> **WRITTEN EXERCISE**
Rewrite these rows with "Activity feed" changed to "Notifications" and everything else kept the same. Leave out the pictures.

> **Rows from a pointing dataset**
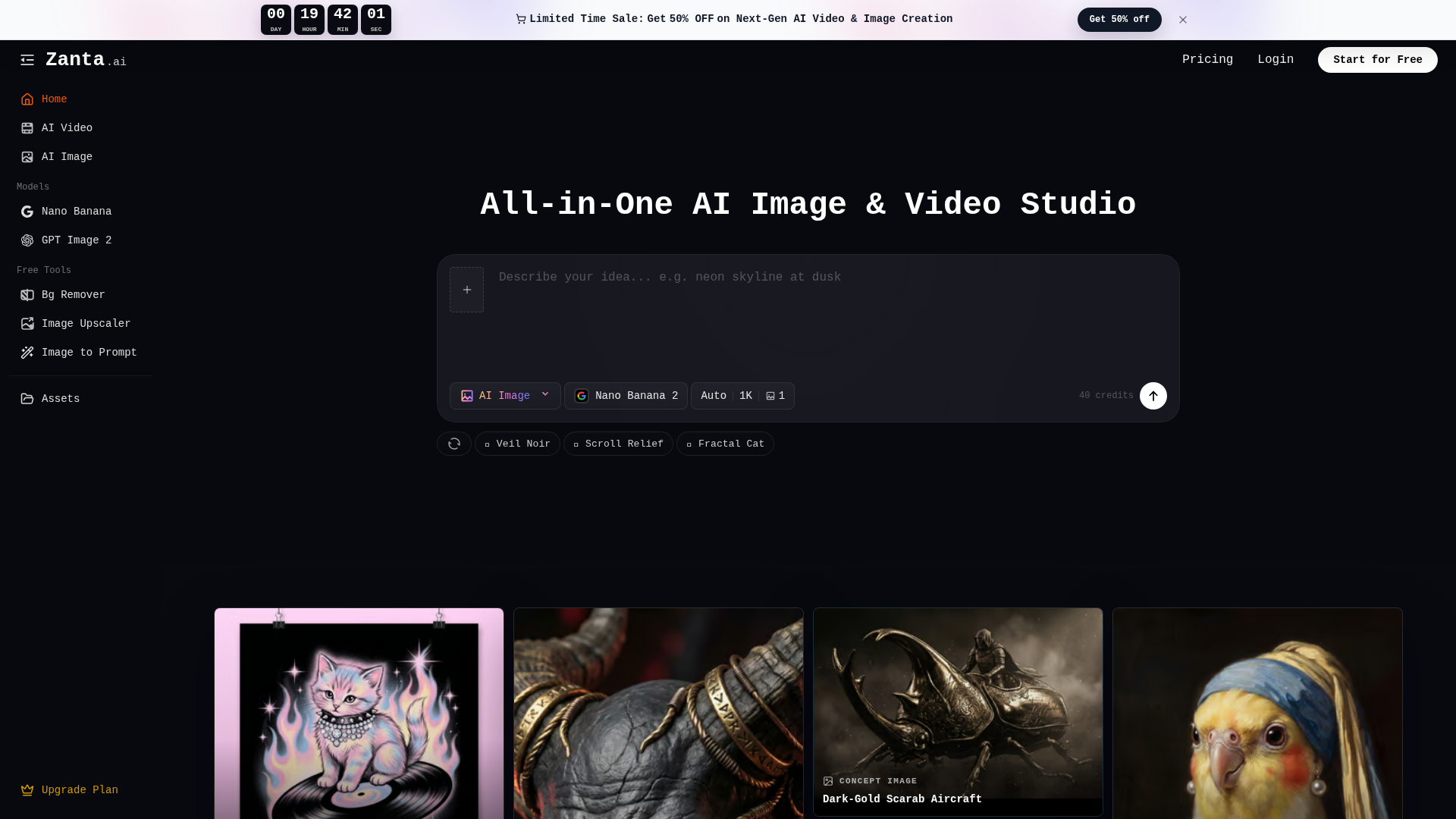
Task: Dismiss the sale banner
Action: [x=1183, y=20]
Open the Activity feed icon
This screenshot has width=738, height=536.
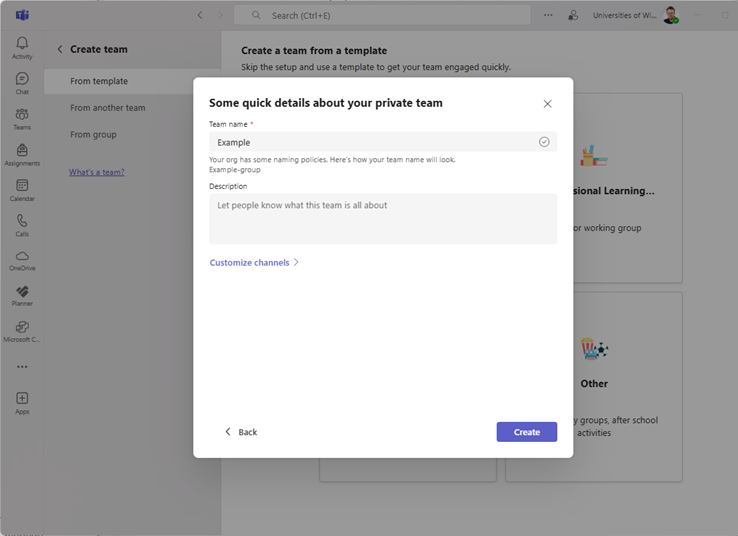[x=22, y=47]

> **IN RESPONSE**
Task: Dismiss the sale banner
Action: [x=1183, y=20]
Open the Notifications icon
This screenshot has width=738, height=536.
[x=22, y=47]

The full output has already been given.